--- PAGE TEXT ---

#####

Right, it's hard to put all this down into words because there are SO many thoughts going through my head right now...

Okay. So i've been anxious and emetophobic for nearly 10 years (i'm 17 now). I always remember being anxious at school and then i also remember worrying about being sick a lot. I have been on prozac for 2 years and i recently had a terrible relapse and am now having CBT and hypnotherapy. My therapist want me to stay off this website so I will do when I have got the answer to this question.

The question I wanted to ask was...
Sage and a lot of people on this website say that emetophobia is just a SYMPTOM of our anxiety disorder... So if this is correct, then why in CBT are we treating the symptom and not the underlying anxiety? My hypnotherapist is trying to help with the anxiety whereas my CBT therapist said that I should gradually expose myself to vomit. I gave her the FAQ's sheet on this website and my hypnotherapist has it as well. BUT the problem is... I used to be TERRIFIED of other people being sick because i thought it would make me feel sick. But because i'm a teenager, i've sort of got used to it. I've had SO many house parties where my friends have just puked EVERYWHERE all over my floor and stuff. At first I used to run away and put my fingers in my ears and cry. But i just sort of got used to it. It's the same with watching videos, when I was little I used to watch Casualty and if someone vomited on it, I would think about it all night long and have images for ages. But now, I can watch programmes with loads of vomit it. I can see vomit and not be too scared. I still don't WANT to watch it but I feel that i have got used to it. So in CBT, Alice (my therapist) said we are going to look at pictures and videos and build up a hierachy... and I said that i don't really know what scares me about being sick because i've sorta got used to seeing other people be sick so I can;t think of anything to put on my hierachy?! But i'm still SO scared of it! I have panic attacks ALL the time about it. So now i'm scared that CBT won't ever work for me because i've got used to vomit but i'm still not cured... So maybe i'll never be able to be cured because i'm different from everyone else?! I don't know what to do! Am i un treatable?! And why are we treating the symptom? Surely if emet goes away, my anxiety will just latch onto something else?


Or maybe my phobia has become less severe because i've done part of the therapy myself? As in, i've got used to other's vomiting. But then again, if it was less severe why do i still have LOADS of panic attacks about it and feel deathly afraid? And also how do I treat the bit I still have left?

Anyone got any ideas or similar experiences?

#####

--- ENTRIES PROVIDED ---

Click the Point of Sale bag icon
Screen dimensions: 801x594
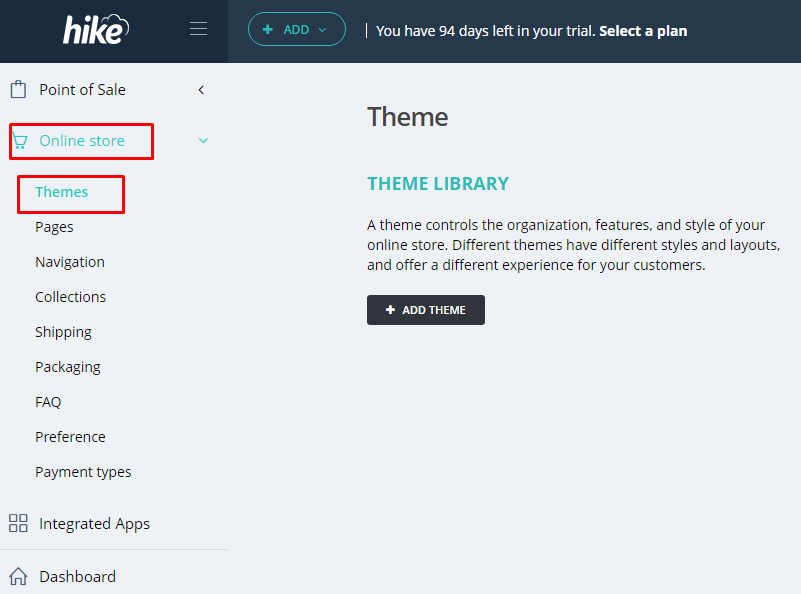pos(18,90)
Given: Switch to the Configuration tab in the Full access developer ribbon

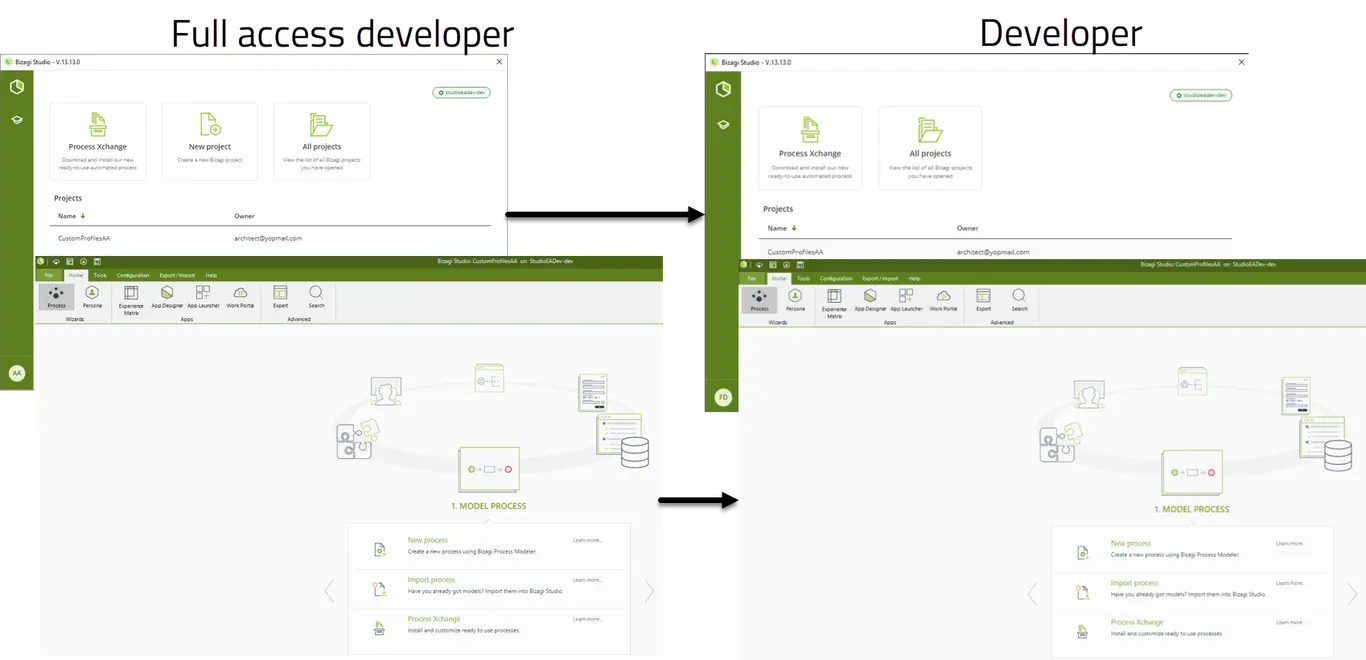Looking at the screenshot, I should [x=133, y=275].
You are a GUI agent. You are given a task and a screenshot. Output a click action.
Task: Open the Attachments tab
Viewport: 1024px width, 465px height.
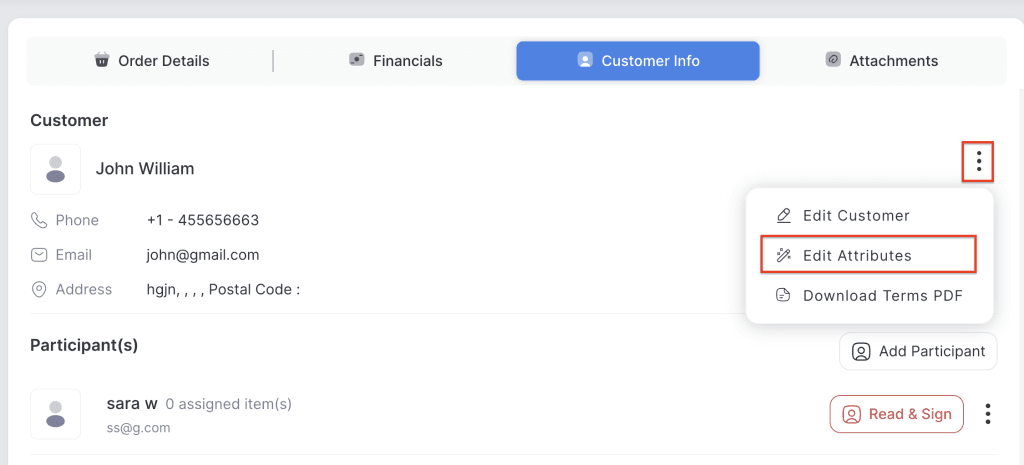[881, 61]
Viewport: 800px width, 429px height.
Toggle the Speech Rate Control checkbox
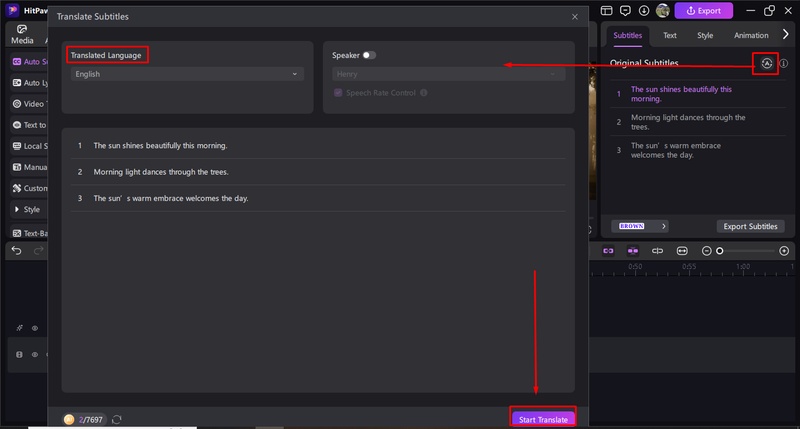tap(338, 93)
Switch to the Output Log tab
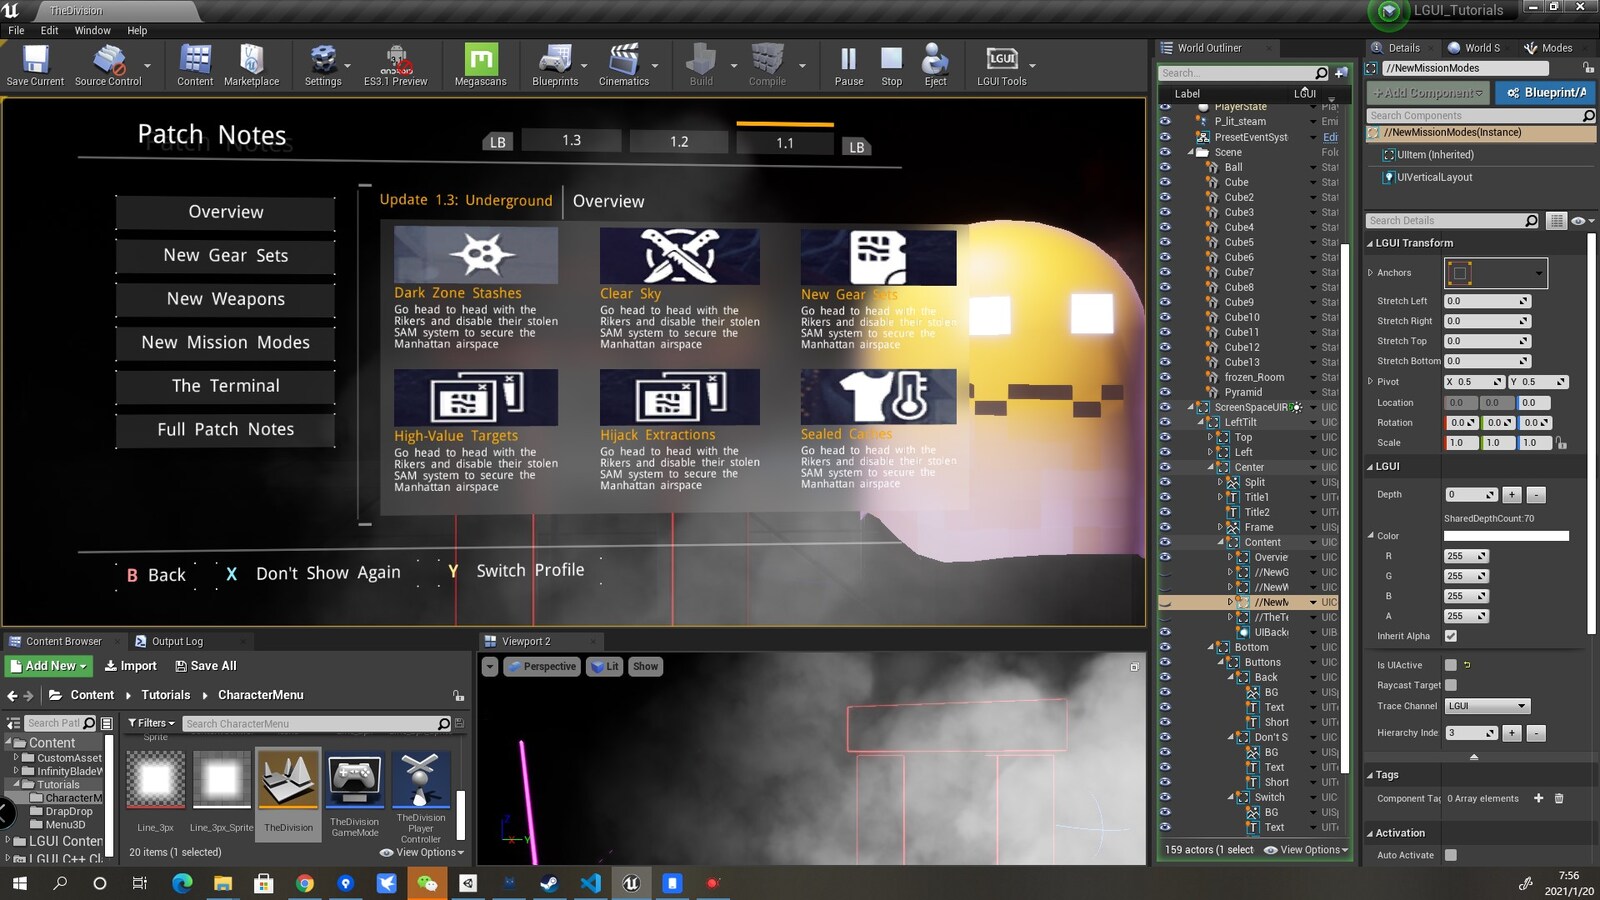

#####

--- PROBLEMS TO SOLVE ---
A) From the post about emetophobia, list every treatment the writer says they have taken or are having.
B) Transcribe the part of the emetophobia post starting with "Okay. So i've" and going on through "to ask was...".
The data plays no part in the tasks that come after it.

--- OUTPUTS FOR THE TASKS ---
A)
- Prozac
- CBT
- Hypnotherapy

B)
Okay. So i've been anxious and emetophobic for nearly 10 years (i'm 17 now). I always remember being anxious at school and then i also remember worrying about being sick a lot. I have been on prozac for 2 years and i recently had a terrible relapse and am now having CBT and hypnotherapy. My therapist want me to stay off this website so I will do when I have got the answer to this question.

The question I wanted to ask was...